What is Peppol?

Peppol is a network that lets organisations exchange business documents — like invoices and orders — electronically, regardless of which software each party uses.

The short version

Peppol (Pan-European Public Procurement On-Line) is a set of specifications and an operating framework that lets any sender reach any receiver through a shared network. You connect once, to a single service provider, and can then exchange documents with everyone else on the network.

It is governed by OpenPeppol AISBL, a non-profit association, and is used across Europe, Australia, New Zealand, Singapore, Japan and beyond.

Analogy: Peppol is to e-invoicing what the mobile network is to phone calls. You pick one operator (an Access Point), and you can still reach anyone on any other operator.

The four-corner model

Almost everything in Peppol follows a four-corner model:

  1. Corner 1 — Sender. Your accounting or ERP software.
  2. Corner 2 — Sender’s Access Point. Your service provider, who puts the document on the network.
  3. Corner 3 — Receiver’s Access Point. The recipient’s service provider.
  4. Corner 4 — Receiver. The recipient’s software.
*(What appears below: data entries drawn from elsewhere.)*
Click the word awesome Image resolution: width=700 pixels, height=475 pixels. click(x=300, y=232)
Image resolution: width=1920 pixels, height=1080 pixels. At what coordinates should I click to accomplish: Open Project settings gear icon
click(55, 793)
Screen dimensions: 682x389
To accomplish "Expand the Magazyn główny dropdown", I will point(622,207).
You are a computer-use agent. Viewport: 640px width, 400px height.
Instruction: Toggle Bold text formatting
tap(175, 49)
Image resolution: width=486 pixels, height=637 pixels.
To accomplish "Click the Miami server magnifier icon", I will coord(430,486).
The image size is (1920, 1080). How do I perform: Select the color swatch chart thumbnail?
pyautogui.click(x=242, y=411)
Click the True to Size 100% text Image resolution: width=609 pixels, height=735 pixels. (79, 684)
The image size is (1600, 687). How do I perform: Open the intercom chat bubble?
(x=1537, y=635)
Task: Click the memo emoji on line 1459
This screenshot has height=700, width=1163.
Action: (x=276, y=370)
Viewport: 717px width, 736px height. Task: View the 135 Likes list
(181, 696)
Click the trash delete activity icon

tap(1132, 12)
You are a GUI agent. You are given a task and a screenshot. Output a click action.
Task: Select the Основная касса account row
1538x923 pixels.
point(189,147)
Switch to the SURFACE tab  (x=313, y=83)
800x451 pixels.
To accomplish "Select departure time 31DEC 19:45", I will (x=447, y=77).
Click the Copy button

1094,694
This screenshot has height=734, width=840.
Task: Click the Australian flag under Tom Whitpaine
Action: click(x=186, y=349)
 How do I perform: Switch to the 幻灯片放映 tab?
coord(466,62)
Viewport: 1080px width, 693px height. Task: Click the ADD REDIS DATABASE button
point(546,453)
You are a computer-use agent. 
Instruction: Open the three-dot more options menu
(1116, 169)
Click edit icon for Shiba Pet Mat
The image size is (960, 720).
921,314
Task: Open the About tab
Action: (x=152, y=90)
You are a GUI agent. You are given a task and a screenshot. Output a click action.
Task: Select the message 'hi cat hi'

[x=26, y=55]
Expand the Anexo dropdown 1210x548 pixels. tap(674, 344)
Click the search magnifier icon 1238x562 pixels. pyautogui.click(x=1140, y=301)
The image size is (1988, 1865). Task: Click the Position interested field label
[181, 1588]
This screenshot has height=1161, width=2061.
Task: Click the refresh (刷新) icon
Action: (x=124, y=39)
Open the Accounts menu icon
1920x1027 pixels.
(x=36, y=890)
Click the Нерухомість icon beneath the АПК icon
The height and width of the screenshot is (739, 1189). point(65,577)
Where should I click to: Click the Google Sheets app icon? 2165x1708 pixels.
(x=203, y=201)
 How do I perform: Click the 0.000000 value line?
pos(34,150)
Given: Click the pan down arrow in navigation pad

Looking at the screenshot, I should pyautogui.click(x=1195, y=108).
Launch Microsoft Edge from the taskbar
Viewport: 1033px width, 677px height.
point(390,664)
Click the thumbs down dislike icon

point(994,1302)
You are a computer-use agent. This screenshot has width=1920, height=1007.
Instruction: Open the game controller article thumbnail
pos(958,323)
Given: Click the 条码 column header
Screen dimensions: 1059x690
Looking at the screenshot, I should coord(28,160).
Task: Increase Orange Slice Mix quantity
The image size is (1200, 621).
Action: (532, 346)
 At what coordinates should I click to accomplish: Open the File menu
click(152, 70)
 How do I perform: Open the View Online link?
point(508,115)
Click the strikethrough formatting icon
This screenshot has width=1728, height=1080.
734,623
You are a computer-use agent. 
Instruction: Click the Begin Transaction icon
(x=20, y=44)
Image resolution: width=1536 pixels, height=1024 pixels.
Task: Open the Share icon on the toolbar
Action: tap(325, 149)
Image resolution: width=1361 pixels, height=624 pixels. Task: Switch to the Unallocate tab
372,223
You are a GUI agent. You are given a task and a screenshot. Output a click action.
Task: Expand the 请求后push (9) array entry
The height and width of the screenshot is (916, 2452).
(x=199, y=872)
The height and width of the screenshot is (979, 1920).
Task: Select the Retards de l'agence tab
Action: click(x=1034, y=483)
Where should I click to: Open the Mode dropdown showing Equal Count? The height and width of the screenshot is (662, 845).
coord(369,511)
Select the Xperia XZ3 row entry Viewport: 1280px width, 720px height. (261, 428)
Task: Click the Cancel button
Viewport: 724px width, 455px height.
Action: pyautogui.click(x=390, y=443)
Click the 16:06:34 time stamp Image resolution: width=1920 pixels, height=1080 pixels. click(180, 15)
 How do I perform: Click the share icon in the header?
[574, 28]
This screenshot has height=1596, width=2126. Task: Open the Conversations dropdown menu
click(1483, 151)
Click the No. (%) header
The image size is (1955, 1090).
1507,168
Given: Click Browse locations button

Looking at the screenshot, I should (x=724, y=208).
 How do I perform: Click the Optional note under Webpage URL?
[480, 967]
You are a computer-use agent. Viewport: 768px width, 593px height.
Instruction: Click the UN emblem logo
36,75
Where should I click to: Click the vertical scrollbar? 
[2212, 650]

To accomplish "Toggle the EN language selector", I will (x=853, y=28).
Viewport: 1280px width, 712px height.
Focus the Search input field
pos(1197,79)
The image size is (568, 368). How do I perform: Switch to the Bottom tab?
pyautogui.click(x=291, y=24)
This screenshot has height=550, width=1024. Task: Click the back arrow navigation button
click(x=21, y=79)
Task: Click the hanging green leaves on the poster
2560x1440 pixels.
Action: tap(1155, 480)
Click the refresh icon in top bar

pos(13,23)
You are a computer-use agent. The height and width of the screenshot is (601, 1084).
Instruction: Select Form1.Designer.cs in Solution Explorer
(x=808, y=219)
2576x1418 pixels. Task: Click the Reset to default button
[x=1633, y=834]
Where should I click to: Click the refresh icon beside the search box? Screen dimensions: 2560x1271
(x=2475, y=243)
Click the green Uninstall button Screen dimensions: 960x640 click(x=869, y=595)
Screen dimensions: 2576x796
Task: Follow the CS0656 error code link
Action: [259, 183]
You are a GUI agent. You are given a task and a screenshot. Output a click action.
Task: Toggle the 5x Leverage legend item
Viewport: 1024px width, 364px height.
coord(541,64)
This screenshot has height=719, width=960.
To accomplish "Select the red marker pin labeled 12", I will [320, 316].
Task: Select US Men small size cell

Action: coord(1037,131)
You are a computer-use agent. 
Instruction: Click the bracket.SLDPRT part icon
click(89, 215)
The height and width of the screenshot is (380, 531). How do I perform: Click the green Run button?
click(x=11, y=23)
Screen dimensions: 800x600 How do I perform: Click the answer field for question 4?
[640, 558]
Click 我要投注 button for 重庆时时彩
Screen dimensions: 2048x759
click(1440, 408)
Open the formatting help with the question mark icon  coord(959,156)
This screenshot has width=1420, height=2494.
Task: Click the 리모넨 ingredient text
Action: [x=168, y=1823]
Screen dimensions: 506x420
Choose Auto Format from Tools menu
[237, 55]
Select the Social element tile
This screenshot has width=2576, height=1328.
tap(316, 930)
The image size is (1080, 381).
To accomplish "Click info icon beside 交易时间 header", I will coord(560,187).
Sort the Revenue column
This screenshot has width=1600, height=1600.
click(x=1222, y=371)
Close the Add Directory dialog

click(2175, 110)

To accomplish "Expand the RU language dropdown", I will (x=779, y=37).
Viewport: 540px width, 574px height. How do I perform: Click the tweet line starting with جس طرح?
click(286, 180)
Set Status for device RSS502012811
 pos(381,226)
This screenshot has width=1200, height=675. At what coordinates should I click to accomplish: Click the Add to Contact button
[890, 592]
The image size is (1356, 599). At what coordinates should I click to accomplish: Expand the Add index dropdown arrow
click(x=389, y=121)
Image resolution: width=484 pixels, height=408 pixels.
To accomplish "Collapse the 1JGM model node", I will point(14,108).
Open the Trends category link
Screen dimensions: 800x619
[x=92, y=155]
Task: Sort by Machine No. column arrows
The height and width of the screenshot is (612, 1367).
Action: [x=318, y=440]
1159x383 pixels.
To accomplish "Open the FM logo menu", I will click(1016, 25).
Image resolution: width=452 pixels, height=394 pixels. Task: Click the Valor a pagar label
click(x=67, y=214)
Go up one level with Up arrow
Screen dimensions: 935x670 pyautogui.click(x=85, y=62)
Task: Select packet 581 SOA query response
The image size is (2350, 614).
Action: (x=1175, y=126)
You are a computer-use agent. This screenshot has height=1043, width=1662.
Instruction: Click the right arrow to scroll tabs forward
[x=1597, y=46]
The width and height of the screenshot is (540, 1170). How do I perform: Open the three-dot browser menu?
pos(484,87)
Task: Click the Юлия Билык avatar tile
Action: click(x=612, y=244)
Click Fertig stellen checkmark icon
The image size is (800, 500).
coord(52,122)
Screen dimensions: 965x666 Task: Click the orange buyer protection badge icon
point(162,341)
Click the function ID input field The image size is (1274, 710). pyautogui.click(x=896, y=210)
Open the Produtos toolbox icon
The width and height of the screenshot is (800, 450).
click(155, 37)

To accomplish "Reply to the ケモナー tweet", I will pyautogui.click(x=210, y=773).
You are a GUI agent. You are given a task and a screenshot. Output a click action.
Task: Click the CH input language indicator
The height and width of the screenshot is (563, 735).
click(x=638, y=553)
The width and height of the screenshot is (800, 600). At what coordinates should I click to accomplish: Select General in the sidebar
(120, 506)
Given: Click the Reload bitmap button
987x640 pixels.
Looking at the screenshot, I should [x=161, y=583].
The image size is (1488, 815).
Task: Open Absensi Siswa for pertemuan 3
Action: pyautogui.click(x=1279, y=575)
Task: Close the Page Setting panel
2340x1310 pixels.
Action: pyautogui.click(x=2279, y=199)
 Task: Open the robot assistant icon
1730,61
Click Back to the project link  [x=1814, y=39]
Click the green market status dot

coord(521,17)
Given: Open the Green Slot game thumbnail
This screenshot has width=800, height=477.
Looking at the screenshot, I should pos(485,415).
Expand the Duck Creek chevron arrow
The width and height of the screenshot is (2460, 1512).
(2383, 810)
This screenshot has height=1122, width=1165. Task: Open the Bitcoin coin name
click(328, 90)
You only ever deal with Corner 2 — your own Access Point. The network and the SMP/SML lookup take care of routing to the right place.

What you can exchange

Peppol is best known for e-invoicing, but it carries a whole family of documents: invoices, credit notes, orders, order responses, despatch advices and catalogues. See document types for the full list.

Why it exists

  • Interoperability — one connection reaches every participant.
  • Compliance — many governments now mandate Peppol-based e-invoicing for public-sector suppliers.
  • Automation — structured documents can be processed without manual re-keying.

What Peppol is not

  • It is not a single piece of software you install.
  • It is not free email — you exchange through a certified Access Point.
  • It is not only for the public sector — business-to-business use is growing fast.